The best - and most expensive - solution is still Abbyy OCR. They provide an SDK than can be used locally.
A new local OCR solution is Anyline.io, but I have not used them yet.
How did you get Copyfish to play nice with Zhongwen/Perapera? I've tried it with Chrome and Firefox and nothing seems to get them to pick up on the OCR text.
I'm trying to read things like street signs, speed limits, store names, from not-necessarily-axis-aligned pictures - so far it seems only Google OCR can do those (and does them quite well). Is Abbyy worth trying for that use?
I'm combining opencv and pytesseract in order to process some scanned forms. Doing this I was able to link 70k forms to a database previously filled by professional typists. Now I have a huge data set I can use to train ML algorithms, I'm experimenting with several of them.
I have no formal training in CV, so my impression is that recognition is relatively easy, the hard thing is the preprocessing need in order to normalize images.
There's a number of steps you'll need to figure out. for the 70k forms, where do the fields come from. Then for every scan, finding the bounding box for every field in a somewhat automated manner. You can use histograms and blob detection to help out with a number of these.

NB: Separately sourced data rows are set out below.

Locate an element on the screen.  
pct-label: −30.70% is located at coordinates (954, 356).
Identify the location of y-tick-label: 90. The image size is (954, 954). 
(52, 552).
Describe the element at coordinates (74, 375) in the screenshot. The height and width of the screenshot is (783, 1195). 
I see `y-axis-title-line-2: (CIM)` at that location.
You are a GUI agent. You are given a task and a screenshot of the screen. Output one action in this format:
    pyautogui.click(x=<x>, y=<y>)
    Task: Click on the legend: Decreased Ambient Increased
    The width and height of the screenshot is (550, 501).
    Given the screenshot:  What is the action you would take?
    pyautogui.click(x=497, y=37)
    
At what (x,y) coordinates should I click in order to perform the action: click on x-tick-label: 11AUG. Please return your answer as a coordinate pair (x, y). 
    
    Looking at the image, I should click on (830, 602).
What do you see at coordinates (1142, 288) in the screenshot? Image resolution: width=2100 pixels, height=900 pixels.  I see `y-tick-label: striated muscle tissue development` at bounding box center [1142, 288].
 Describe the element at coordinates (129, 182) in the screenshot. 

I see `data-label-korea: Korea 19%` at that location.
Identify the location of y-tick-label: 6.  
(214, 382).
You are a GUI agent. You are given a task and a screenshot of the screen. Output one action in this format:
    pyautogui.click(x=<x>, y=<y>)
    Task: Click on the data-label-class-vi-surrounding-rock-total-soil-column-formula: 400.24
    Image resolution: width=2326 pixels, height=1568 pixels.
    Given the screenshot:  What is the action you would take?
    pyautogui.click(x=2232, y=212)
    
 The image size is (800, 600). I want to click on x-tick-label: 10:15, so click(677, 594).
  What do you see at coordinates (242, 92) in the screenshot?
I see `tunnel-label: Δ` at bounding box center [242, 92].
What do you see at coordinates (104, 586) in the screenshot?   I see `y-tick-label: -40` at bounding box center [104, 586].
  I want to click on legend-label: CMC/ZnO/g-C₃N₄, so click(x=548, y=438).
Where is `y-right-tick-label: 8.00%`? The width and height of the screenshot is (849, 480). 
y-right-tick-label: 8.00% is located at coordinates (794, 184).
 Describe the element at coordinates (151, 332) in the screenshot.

Once you have thresholded text boxes that are quite legible, you can train your CNN's and LSTMS to read text from images.
Is there a way to combine the character-level OCR with knowledge of the English dictionary? Something like `pregrarrmung` should be able to map to 'programming' especially with n-gram context of pregrarrmung experience.
If you really want to test an OCR tools, try scanning something like an XBox Live membership card. The fonts on those cards seems to be specifically designed to mess with OCR.
I used tesseract/pytesseract, almost perfect pre processing using blur, otsu etc,
But for get good results, you need big images, 300 dpi+ are needed,
The big images make it is too slow,
Maybe i should have try segmentation the caracters before using the ocr,
I endeup making my ocr from scratch, using averages etc, and it is almost instant, and i am happy with it.
I am currently trying out tesseract/pytesseract on shop receipts but I have not being able to get meaningful result . I have tried adaptive Gaussian and mean threshold, I have also tried blur . But no joy yet. You mentioned building from scratch, how ? And what is your minimum size ?
I created a set of Python bindings to Tesseract a couple of years ago. While not complete, they would likely make a great starting point for anyone wanting to interface with it at a deeper level. Reminds me, I should do some modernization work on it. https://github.com/blindsightcorp/tesserpy
I don't see why not. The bindings are automatically generated for the most part.
However, this does not mean that all functionality will be available from Python, especially when code generation is not enough.
The image stitching library for example hits an assertion failure when called from Python. Disabling the check appears to work, but then you get warnings about incorrect reference counts.
for preprocessing you can just use pillow for thresholding,rgb<-> gray conversions etc. While opencv gives much more option its a heavy library to use for this kind of functionality.